L’amour est toujours question
par rapport à la mort.
Ne pas y succomber et l’on meurt.
Y succomber, on y meurt aussi,
de la « petite mort ».
Orgasme, évanouissement, syncope,
tous termes équivalents qui disent
l’arrachement à soi,
l’immolation en l’autre.
Immolation par le feu.
Braise contre braise.
Rubescence contre rubescence.
Gerbes d’étincelles
comme dans l’œil du cyclone
ou bien dans les cristaux
d’un kaléidoscope pris de folie.
A peine ai-je regardé
et déjà je ne m’appartiens plus.
L’autre m’a ôté toute liberté.
Je suis pris
dans la nasse de son regard,
dans le filet de ses mains,
dans la liane volubile de son corps.
Je suis moi en cet événement
qui va survenir
dont je ne sais rien,
dont je ne peux nullement
tracer la courbe,
envisager la rive
qui sera celle de mon destin
lorsque le plein de l’expérience
sera atteint.
Peut-être un point de non-retour.
Jamais l’on ne revient de l’amour.
Toujours un lambeau de chair
entre les dents de porcelaine de l’amante.
Toujours un fragment de conscience
qui demeure fiché dans ce roc adverse
traversé de mille tellurismes.
Toujours une limite franchie
dont on ne pourra évoquer
ce qui la constitue hors notre vue.
A peine ai-je regardé
et je suis dans le rouge.
Et je suis « A terra », atterré d’être ici
alors que je devrais être là.
Là où est la vérité de la forme
en son urgente apparition.
Tête fichée au sol
- du moins le pensè-je -,
césure blanche qui entaille le cou,
qui aurait pu porter la mort.
Simple question d’une blancheur de l’espace
qui, traversant,
moissonnerait l’invisible face.
Epiphanie si distraite.
Nulle femme ne peut montrer
son visage
dans le temps flagellé
de la jouissance.
Ou bien de l’attente.
C’est cousu du même fil,
serti dans le corps avec une trace
de vive brûlure.
Le toboggan du dos
est arrêté dans sa chute.
Il connaît la vive tension.
Il éprouve la crainte du saint
devant son icône.
Il vibre de l’intérieur
et appelle le sacrifice.
Le sang est là
qui fait son bruit de lave,
son bouillonnement intérieur.
Il piaffe et mugit.
Il est parfois cinabre-soleil-couchant,
parfois andrinople-seuil-de-nuit,
parfois amarante et c’est un nocturne
avec ses vêtures de deuil,
sa pathétique scansion temporelle.
A peine ai-je regardé
et je suis dans le rouge.
D’elle.
De moi.
Irrémédiablement.
Je fais l’ascension
de ceci qui me fascine.
Je glisse tout le long
de l’épine dorsale.
Je me pique à ses harpons.
Je me réjouis à son tissu de soie.
A ma gauche l’orient originel,
sa pure lumière,
premier saut du jour.
A ma droite l’occident terminal,
sa nuit, ses vices, sa perdition à jamais.

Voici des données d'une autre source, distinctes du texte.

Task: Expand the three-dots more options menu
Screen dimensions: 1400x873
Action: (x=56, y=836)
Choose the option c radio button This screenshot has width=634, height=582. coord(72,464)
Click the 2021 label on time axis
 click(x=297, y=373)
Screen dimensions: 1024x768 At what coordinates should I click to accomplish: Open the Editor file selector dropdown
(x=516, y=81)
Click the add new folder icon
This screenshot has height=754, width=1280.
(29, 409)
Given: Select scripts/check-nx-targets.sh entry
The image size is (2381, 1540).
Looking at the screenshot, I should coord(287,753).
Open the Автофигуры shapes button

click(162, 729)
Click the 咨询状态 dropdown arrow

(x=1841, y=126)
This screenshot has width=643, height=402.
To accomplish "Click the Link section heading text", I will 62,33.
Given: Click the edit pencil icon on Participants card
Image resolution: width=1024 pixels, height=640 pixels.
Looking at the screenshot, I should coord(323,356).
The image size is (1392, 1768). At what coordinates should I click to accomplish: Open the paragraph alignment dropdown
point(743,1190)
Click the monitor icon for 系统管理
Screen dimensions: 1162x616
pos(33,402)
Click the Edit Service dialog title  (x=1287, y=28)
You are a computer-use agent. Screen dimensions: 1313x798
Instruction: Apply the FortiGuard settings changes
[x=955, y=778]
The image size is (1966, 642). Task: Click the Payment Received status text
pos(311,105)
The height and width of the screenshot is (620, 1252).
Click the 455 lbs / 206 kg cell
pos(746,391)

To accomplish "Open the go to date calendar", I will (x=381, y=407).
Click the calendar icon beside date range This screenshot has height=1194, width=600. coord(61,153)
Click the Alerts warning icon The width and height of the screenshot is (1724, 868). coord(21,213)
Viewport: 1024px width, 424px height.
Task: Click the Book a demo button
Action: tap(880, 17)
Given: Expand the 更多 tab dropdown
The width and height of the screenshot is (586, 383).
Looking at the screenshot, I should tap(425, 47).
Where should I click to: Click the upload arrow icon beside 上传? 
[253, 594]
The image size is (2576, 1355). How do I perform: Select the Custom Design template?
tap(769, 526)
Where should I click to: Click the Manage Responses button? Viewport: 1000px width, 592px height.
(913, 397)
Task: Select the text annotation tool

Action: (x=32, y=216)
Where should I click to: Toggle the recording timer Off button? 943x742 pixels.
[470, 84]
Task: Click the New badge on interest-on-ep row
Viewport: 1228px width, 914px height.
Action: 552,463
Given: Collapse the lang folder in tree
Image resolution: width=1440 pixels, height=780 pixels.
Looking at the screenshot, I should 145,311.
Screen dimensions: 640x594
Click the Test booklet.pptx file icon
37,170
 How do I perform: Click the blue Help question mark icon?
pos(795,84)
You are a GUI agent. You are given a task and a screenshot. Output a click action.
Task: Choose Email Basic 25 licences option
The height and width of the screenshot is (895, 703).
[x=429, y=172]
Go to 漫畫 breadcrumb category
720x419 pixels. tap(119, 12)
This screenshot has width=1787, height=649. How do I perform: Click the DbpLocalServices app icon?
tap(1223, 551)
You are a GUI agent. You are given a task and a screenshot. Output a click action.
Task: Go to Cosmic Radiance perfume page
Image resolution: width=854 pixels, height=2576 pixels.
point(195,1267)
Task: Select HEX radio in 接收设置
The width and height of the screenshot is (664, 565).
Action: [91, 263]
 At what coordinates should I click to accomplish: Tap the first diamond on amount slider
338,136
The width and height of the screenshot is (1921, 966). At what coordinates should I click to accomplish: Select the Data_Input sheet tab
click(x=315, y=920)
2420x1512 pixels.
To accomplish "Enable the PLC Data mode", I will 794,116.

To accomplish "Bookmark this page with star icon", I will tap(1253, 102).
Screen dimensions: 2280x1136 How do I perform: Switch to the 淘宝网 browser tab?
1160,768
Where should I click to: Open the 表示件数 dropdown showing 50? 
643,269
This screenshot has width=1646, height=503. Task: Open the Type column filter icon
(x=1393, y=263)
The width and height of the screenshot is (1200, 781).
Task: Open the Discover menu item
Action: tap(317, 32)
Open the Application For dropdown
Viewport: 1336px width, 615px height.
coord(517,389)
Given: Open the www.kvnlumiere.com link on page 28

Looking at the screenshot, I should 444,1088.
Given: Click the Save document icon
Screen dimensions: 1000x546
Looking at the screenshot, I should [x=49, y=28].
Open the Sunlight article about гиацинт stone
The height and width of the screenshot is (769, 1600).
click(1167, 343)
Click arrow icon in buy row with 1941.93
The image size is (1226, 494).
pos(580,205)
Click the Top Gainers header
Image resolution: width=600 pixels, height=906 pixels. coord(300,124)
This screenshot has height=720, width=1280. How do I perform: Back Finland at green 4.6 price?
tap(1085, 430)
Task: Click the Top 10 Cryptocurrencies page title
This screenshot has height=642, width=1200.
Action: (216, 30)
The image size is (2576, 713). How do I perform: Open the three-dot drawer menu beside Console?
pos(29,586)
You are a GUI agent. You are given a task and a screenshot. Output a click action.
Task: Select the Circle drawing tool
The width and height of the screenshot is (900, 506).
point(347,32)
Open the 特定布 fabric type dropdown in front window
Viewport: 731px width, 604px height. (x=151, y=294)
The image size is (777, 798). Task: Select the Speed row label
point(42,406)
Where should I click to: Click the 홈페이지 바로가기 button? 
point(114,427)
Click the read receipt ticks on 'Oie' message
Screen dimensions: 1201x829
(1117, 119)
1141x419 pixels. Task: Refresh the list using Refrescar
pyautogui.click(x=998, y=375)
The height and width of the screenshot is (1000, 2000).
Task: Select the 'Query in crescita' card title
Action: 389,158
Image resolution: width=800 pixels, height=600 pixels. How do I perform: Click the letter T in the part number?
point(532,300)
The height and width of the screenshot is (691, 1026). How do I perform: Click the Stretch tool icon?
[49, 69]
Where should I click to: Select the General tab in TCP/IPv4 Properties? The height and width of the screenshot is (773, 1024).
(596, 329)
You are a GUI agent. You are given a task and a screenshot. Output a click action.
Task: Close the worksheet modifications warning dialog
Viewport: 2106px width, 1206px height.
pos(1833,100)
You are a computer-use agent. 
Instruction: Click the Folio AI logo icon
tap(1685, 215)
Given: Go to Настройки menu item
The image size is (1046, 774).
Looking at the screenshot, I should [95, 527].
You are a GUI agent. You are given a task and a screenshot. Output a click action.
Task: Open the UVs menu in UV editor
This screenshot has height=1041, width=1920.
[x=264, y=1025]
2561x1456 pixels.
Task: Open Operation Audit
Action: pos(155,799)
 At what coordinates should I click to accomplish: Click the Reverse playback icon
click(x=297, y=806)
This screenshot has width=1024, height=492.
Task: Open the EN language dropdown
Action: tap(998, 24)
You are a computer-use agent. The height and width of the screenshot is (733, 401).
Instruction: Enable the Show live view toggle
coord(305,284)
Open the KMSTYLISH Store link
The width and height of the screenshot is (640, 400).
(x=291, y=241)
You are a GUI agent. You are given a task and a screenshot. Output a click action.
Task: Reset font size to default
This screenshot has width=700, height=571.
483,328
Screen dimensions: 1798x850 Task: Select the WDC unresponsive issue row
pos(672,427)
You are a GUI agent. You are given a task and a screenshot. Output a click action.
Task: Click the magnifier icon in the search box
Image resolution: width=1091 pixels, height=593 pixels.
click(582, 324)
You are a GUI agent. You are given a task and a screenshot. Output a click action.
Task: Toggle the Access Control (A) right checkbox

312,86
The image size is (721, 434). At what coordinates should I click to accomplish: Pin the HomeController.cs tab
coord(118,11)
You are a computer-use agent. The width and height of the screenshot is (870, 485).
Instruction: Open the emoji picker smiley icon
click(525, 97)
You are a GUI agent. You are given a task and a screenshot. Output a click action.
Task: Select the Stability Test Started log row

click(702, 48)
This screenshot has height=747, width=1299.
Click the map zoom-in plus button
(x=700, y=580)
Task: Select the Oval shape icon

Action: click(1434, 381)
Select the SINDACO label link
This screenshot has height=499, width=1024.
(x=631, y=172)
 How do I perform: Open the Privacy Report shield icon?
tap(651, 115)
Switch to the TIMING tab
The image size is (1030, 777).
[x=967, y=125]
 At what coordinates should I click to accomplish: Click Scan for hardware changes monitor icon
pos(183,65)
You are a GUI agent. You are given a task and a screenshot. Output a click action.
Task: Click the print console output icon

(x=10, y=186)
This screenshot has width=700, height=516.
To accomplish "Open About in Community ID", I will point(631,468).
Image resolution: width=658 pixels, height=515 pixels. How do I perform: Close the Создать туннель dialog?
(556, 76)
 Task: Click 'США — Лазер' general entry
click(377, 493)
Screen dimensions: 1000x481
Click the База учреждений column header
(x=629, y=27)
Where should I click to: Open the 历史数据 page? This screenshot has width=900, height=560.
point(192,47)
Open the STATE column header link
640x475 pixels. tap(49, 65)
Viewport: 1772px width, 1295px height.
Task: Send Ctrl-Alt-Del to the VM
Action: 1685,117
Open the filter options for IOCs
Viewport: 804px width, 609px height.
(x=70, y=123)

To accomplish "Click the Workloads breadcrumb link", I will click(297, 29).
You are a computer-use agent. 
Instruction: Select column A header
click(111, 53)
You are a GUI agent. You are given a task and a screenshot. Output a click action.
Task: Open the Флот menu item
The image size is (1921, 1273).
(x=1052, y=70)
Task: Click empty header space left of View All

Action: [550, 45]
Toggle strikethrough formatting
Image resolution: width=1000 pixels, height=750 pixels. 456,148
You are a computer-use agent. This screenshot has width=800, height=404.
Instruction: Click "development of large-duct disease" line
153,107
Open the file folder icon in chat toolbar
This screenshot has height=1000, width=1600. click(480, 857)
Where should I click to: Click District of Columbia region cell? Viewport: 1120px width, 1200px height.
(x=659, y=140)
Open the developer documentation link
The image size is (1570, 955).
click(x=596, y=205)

Je suis sur la ligne de crête
avec la rumeur solaire
qui joue à damer le pion
à cette ombre dense
pliée dans ses secrets,
perdue dans ses mystères.
Parvenu au sommet,
sur le silex luisant des fesses,
je ne suis plus vraiment moi
mais une modeste abeille-ouvrière
qui vient servir sa Reine.
Sujet simplement
alors qu’elle est l’objet sacré
qui brille au fond de sa grotte.
Mes ailes vibrionnent
à la vitesse des pensées.
Elles s’enduisent de rosée nuptiale
sur le bord nacré des pétales.
Elles se gorgent de pollen
au contact des étamines.
Je bois le divin nectar.
Je suis au cœur du monde.
Je suis dans le réceptacle
qui m’accueille
tel celui qui était attendu,
peut-être le fils prodigue
qui revient au foyer,
dont le destin est de mourir, là,
au plus brûlant de l’être,
dans cette fosse séminale
qui gémit d’être aimée
et me donne la mort en retour.
L’amour-la-mort,
un seul et unique geste.
Cette épreuve du feu
n’est jamais reconductible.
C’est pourquoi au futur
je n’en retrouverai le goût.
Tout amour est déchirement,
présent plus que présent.
A peine ai-je regardé
et je suis dans le rouge.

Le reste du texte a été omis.